Monday, December 16, 2013

On Our Merry Way (1948)

You never know what gems the vaults will deliver. The 1948 musical comedy On Our Merry Way has a self-reflexivity 60 years ahead of its time.
Coproducer Burgess Meredith stars as Oliver Pease, who writes the lost pet want ads in the city daily. But he has told lovely wife Martha (Paulette Godard) that he’s the paper’s star Roving Reporter, who canvases the citizenry for responses to inane questions. Impatient, she urges him to seek a raise by posing a more adventurous question: “Has a little child ever changed your life?” To rise to her expectations Oliver has to evade a thug bent on bashing him over gambling debts and fool the editor into letting him write the column on Martha’s question.
That plot string ties the three subplots together, on various forms of a “baby.” In one two roving conmen (Fred Macmurray, William Demarest) are trapped by the evil 10-year-old they hope to return home for a cash reward.  Shades of O. Henry’s “Ransom of Red Chief.” The brat’s older sister is the only sane, competent member of the family, including the crazed bank manager uncle. 
In another a spoiled rotten child star is shown her selfish ways and atones by boosting the careers of a washed-up old actor (Victor Moore) and a pretty starlet who blossoms when she dons a sarong.
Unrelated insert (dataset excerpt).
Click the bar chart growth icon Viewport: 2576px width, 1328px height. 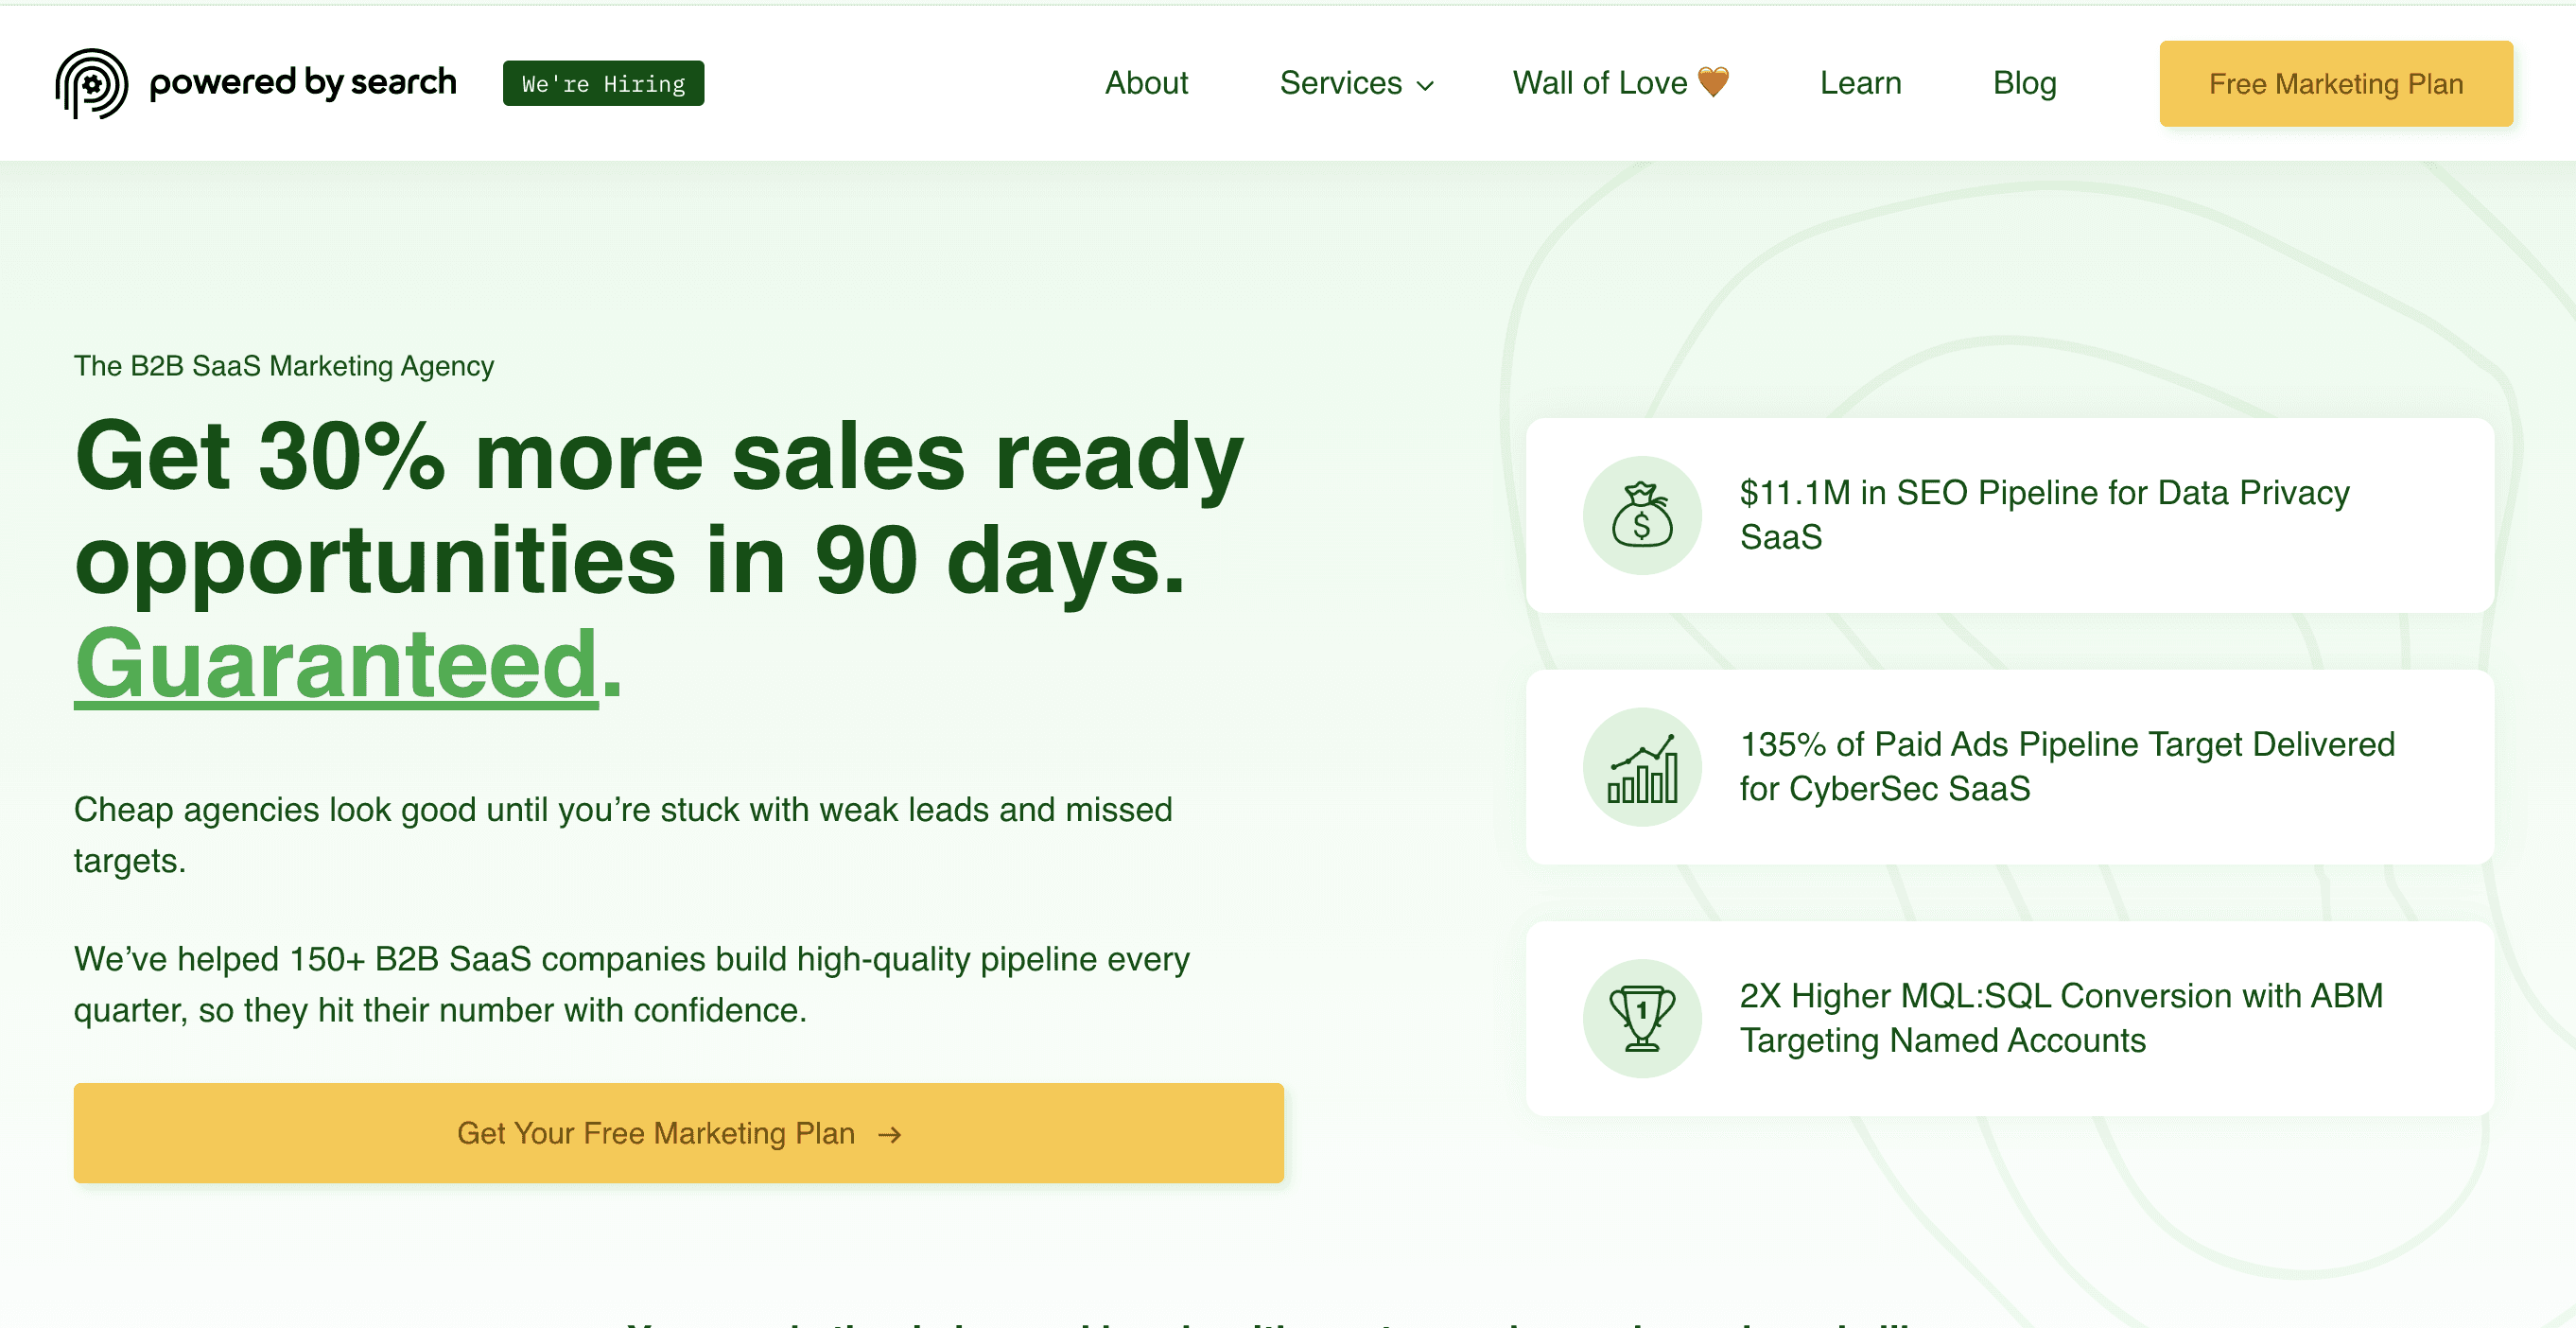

The starlet is Dorothy Lamour, who performs a spirited parody of her usual musical (and saronged) numbers.
In the best episode (directed by uncredited John Huston and George Stevens) Henry Fonda and James Stewart star as broke swing bandleaders who set up a rigged talent contest to get the money to fix their bus. Their plan is torpedoed when their mechanic’s daughter, Baby, turns out to be a hot beauty who blows every mean horn, impressing judge Harry James. The two leads have a charming ease together that supports the very broad comedy. In their happy ending the Babe takes over their band, the bus mobile again, but she invites them to stay.
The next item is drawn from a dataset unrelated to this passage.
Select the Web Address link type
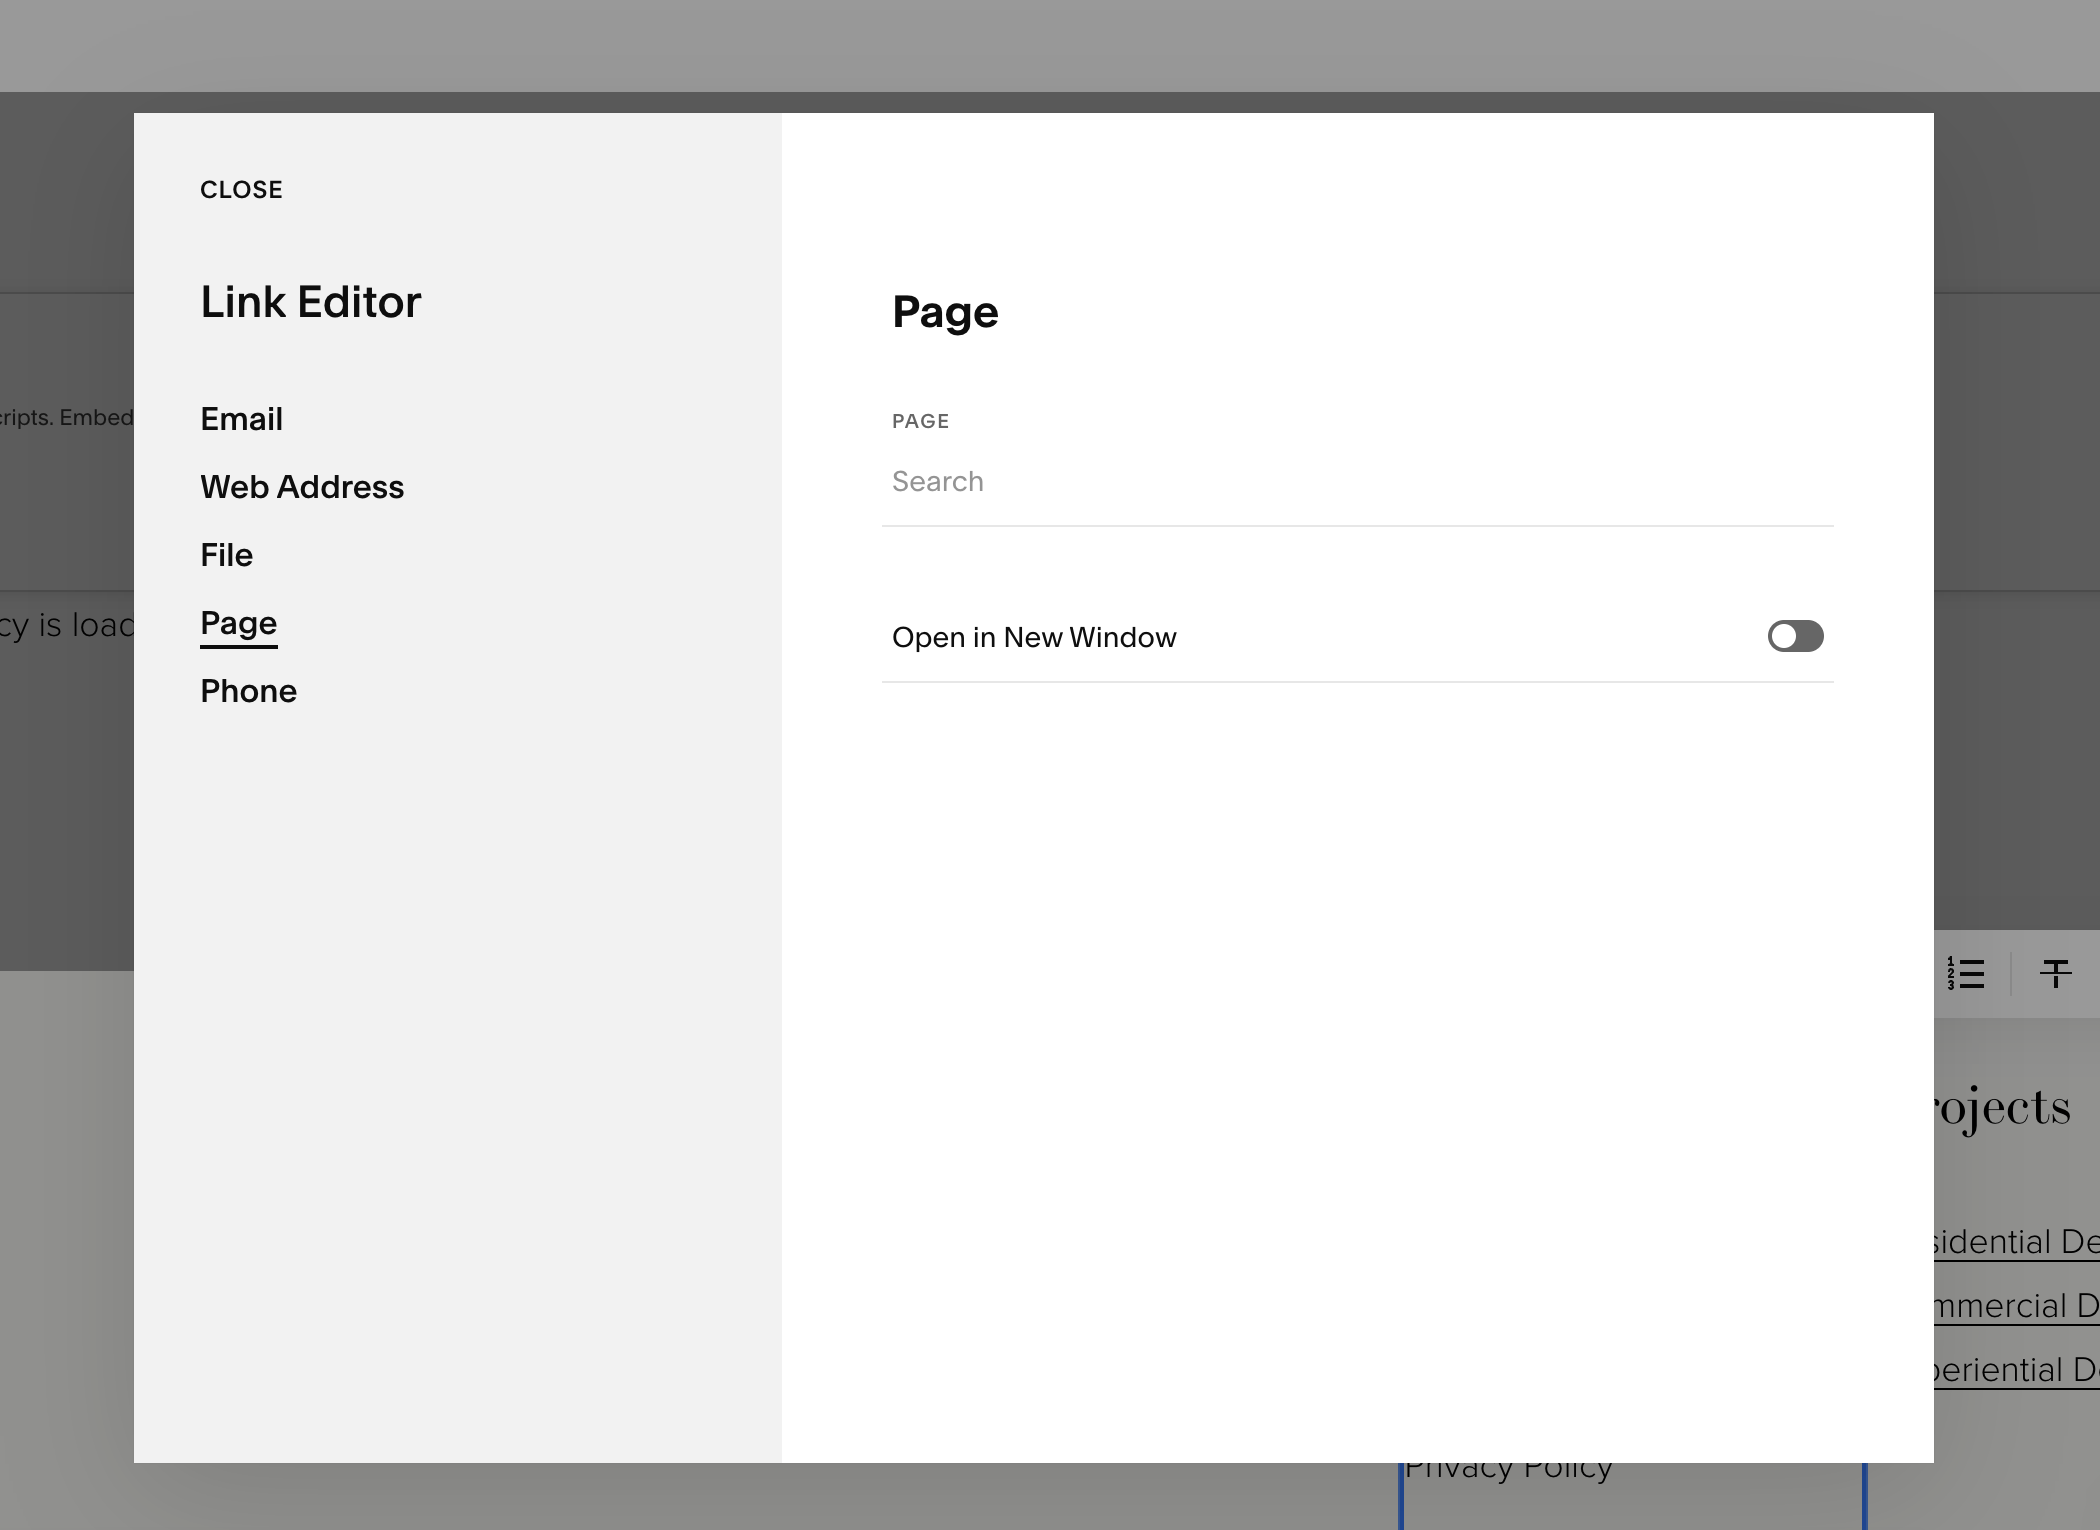Viewport: 2100px width, 1530px height. point(302,487)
The main plot works round to a happy ending too. The editor brings Pease a job offer just as their furniture is being repossessed. Martha reveals the reason behind her suggested question: She’s expecting a baby. As it turns out, the looming baby — through its mother’s initiative — has transformed the daddy from a duplicitous loser into a sensitive, effective reporter. More than a child affecting the plots, that other secondary type, the woman, is the motive force that in each story is responsible for the success. Martha has been on to Oliver all along.
     In addition to that irony and the recurring parody, the film also provides that rarity, the actor’s direct address to the viewer. Meredith’s Oliver confides to the audience that he has lied to his wife, that he’s going to come clean even if her loses her, and defines us as companions on his adventure. This is not a great movie but it is a knowing one, enjoying the liberties it takes with the studio film conventions. John Ohara and Arch Oboler had a hand in the stories.
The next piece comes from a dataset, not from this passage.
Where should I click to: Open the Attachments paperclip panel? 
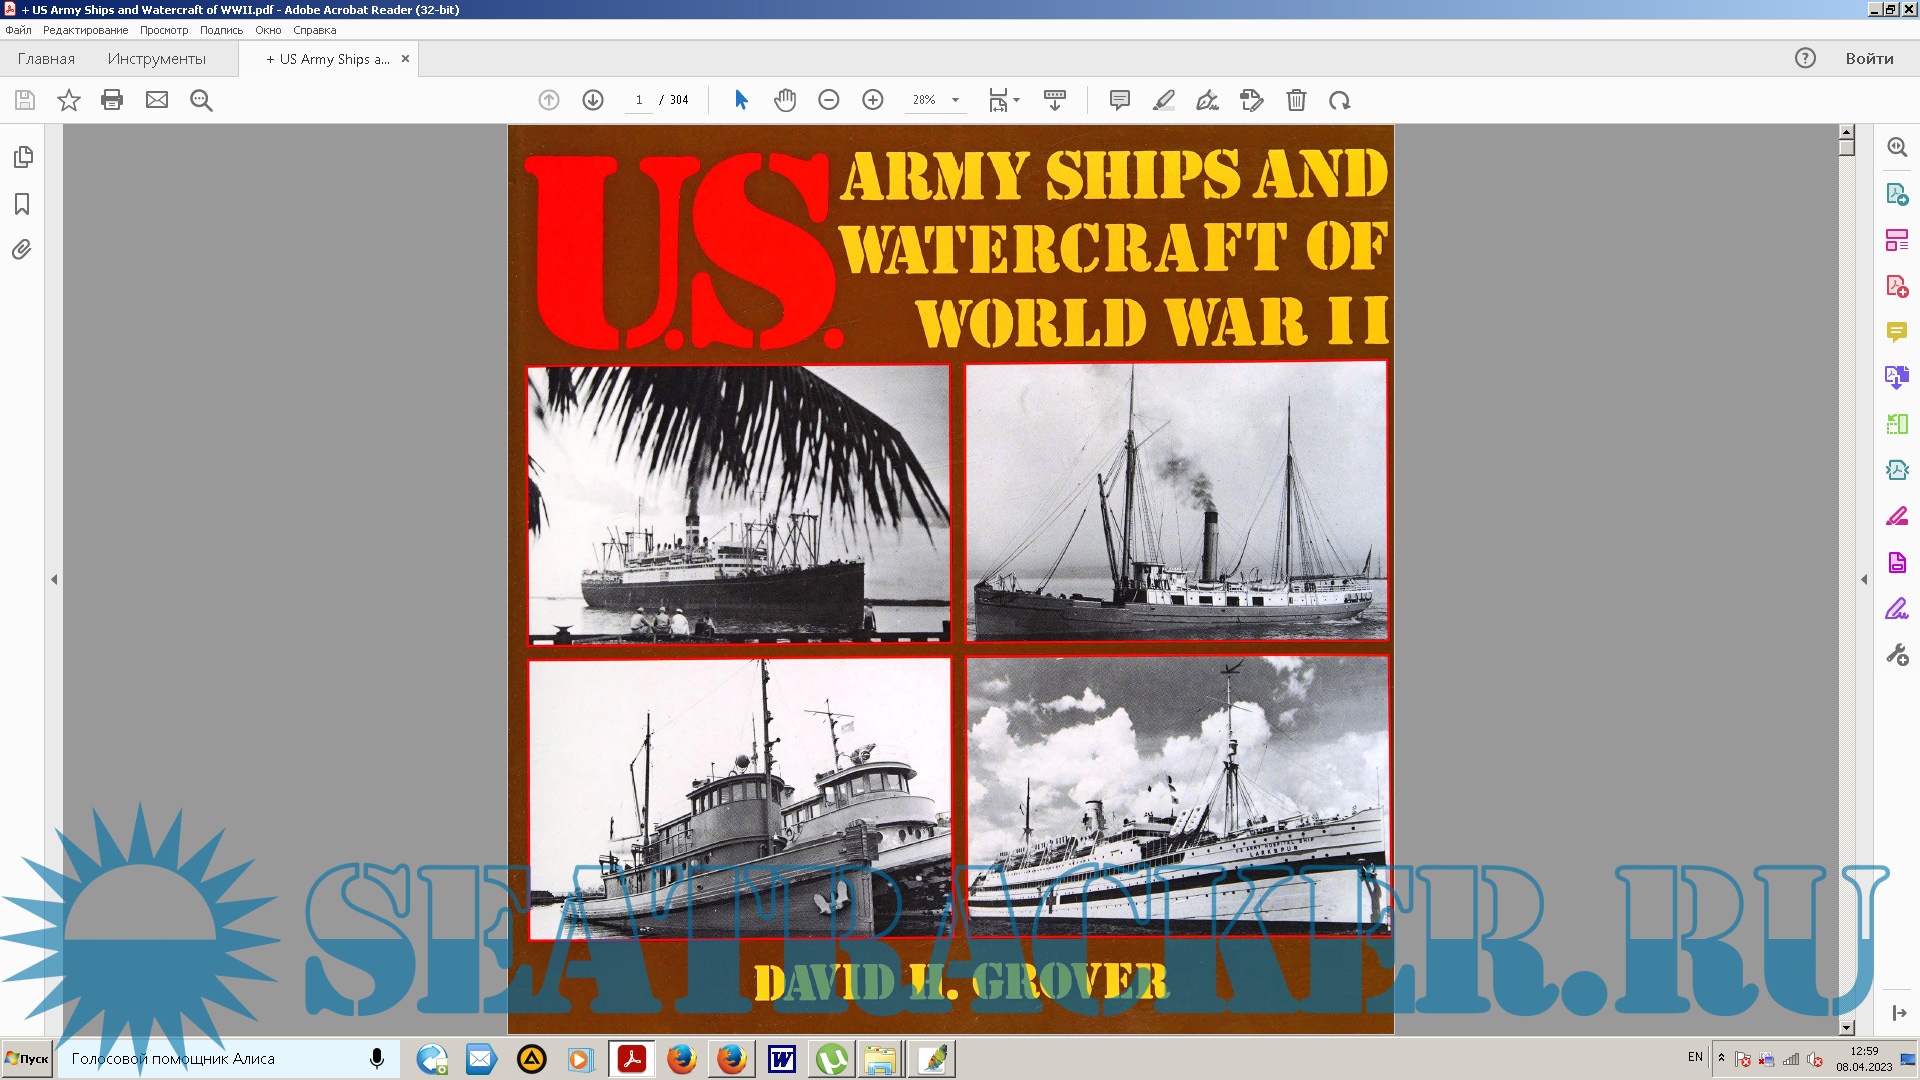22,249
     Of course the film is not unique in its self-referentiality, just fresh. Groucho's indiscreet asides, the Crosby/Hope Road flicks (saronged Lamour obligatory), the larks of Olsen and Johnson, all enjoyed this frisk with conventions. In fact that goes back to Thomas Nashe writing Summer's Last Will and Testament (1592) for the frisson of Will Somer's performance, The invention long preceded the theory.